What contract? A website operator can indeed structure things so that you have to agree to a contract before using the site. Remember that a contract requires agreement between the parties and an exchange of value. The “value” you give the website is your agreement to the terms. The “value” the website gives you is their content. “Clickwrap” contracts that actually make users expressly agree to terms are often upheld. But most websites don’t do this. A site that requires users to log in and to agree to terms to use it might be on somewhat firmer ground in saying that users are in trouble if they violate those terms.

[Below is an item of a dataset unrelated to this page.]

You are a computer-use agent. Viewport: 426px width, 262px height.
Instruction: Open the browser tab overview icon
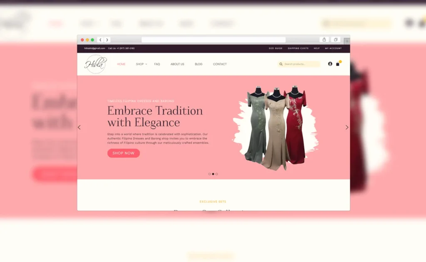tap(335, 40)
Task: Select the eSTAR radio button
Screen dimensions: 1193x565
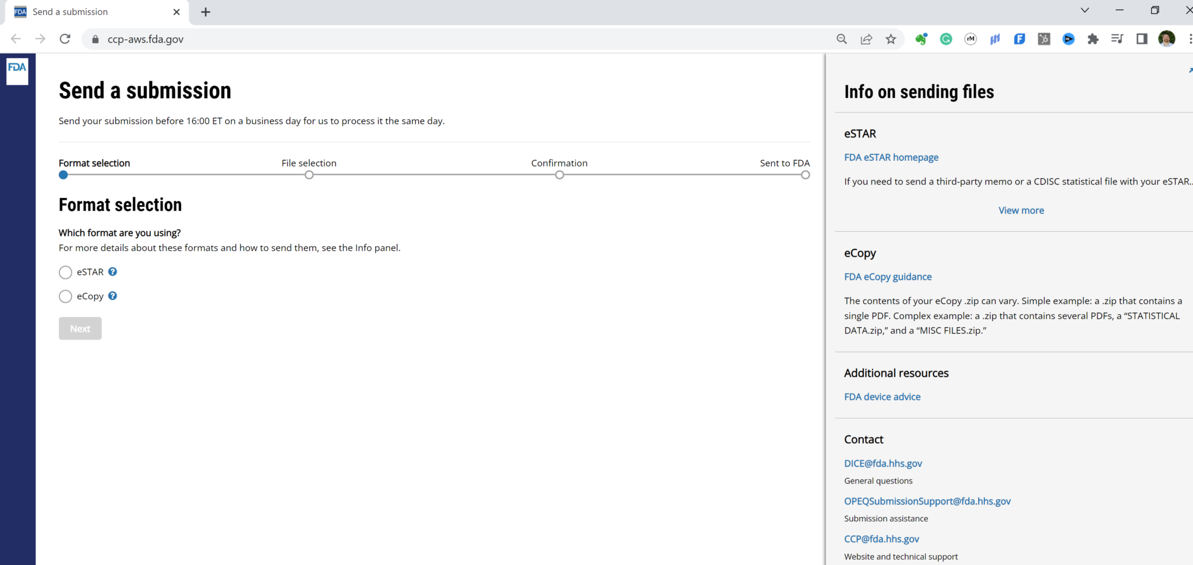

What about terms of service that are just buried away somewhere? These are sometimes found to be enforceable, as long as they are on a page that a user loads, or linked to from such a page. But they often are not. Most of the litigation around these “browsewrap” contracts (or attempts at contracts) tends to involve sites that do more than just present articles along with ads. It is probably not reasonable to assume that a reader is obligated to read the terms of some random newspaper site linked to from Facebook or Google News, though it might be “reasonable” to expect users who are transacting some sort of business with a site to know that there are probably terms somewhere and to hold them to them, even if empirically no one reads them. That said, even those sorts of browsewrap agreements are on very shaky ground legally compared to clickwrap agreements.

By the way, this -wrap thing is by analogy with “shrinkwrap” licenses, which are also kind of bogus.

What about liability for the makers of ad-blocking software?

Probably not happening. If there is indeed copyright infringement, maybe there would be secondary liability. But making a tool can’t lead to secondary liability if the tool is capable of substantial noninfringing uses, and ad-blocking technology is.

And tortious interference with a contract–forget it. That is a very hard claim to prove, and you basically have to show that the software developer is interfering with a contract between a reader and a site using means that are themselves wrongful (that is, not “privileged”). One classic example is that a competitor is allowed to encourage a customer to break a contract with another company, since competing to win business is “privileged.” Also, the claim usually requires that the alleged tortious interferer act “maliciously”–deliberately to harm someone. (In the previous example, trying to win new business is not trying to hurt your competitor for the hell of it. It’s just trying to win new business. Unless you’re Larry Ellison.) Ad blockers are just trying to get people to use their software or maybe harm the ad industry in general, but it’s unlikely they are motivated by specific malice toward individual websites, and even if they are, good luck proving it.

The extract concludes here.